In ep1 when John meets Mycroft, Mycroft’s parting shot is “fire your therapist,” because she says John’s psychosomatic tremble is a response to danger but Mycroft has been unsubtly threatening him and his tremble has firmed up and gone. John responds to danger with level-headed courage, we are told this explicitly in the text. And then when his date is about to be murdered by bad guys who believe he knows the location of the hidden whatever, he can’t find the presence of mind to fucking lie about it? String them along a little? Come up with SOME way to buy time, convince the bad guys he’s cooperating so they’ll stop paying so much attention and he can figure out a way to send a message, something. Anything.
That’s when I realized the writers didn’t actually want John to be able to do anything, they didn’t want this to be the partnership they set up in the end of ep1, they wanted Sherlock to be the competent one and John to be his fangirl. And the thing is, John is the viewer insert character. He’s the one we’re supposed to be able to identify with so he can hook us into the story. And it turns out the writers just want John – and us – to do exactly what you said: tag along and see what a clever, amazing person Sherlock is.
@cafffine I hope it’s cool that I’m copying your tags onto this longer version of the post, bc on the surface that’s just the rache/rachel thing writ large – what if we took the thing that it wasn’t in the book and did that instead! – but it’s also part of this deep contempt the writers have for just…people. I was going to say ‘regular people’ but actually there are no people as clever as their version of sherlock, he’s the specialest guy in the whole wide world and he can never be wrong.

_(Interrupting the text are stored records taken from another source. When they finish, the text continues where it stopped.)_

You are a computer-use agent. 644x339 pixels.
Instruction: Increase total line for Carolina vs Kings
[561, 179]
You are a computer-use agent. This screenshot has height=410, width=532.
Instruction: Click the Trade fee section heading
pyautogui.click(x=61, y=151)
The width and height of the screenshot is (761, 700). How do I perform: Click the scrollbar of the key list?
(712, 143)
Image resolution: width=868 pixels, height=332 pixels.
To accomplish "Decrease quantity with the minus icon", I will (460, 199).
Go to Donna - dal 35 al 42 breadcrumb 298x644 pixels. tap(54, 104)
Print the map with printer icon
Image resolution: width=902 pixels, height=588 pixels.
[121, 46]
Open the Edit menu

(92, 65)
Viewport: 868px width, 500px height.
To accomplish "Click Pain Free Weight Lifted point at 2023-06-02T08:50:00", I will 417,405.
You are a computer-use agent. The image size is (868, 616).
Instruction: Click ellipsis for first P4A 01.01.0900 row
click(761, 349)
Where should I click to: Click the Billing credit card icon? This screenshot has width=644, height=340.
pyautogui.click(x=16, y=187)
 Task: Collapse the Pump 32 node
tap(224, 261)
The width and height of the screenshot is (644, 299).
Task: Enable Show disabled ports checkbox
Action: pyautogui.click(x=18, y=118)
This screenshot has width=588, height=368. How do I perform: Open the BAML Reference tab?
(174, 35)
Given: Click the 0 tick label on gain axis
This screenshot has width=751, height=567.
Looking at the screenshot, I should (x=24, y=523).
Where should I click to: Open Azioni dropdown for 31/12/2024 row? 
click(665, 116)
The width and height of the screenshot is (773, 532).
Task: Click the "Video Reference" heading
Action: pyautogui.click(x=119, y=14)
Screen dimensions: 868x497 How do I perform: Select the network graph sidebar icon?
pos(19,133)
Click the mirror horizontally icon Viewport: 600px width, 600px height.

And first of all, that’s just so much more boring than a full on genre twist. The brilliance of making the shift into horror “our infallible detective was wrong,” thus signifying that the rules of the detective story no longer apply, and that same realization is also “the rules of reason and civilization we were operating by are useless, the superstitious locals are right, there be monsters here.” That’s the opening to Dracula! That’s classic horror! What a seamless genre transition, what a great way to shock your readers, what excellent suspense and what a cool mystery.
But it requires Sherlock to be wrong. It requires him to be completely wrong, and specifically it requires him to be wrong to have dismissed the locals as superstitious peasants whose fears were silly. It requires him to admit that just because he’s smarter than someone doesn’t mean his worldview is more correct.
Which, I suspect, is something the the writers of bbc sherlock don’t really know how to wrap their heads around.
They’re just showing off their mystery-writing skills!
I agree with everything in this post except this one specific sentence, with which I disagree vehemently. They are showing off their contempt for mystery writing as a concept. Mysteries are a dialogue between author and audience, in which the audience is an active participant and collaborator. Crafting an engaging mystery that is difficult but possible for the audience to solve is an artistic feat of incredible skill.
Meanwhile, anyone can hide so much information from the audience that it’s impossible to anticipate what the main character’s solution will be. To the author looking to write a masturbatory Smartest Man power fantasy, the audience is not a collaborator, but a threat.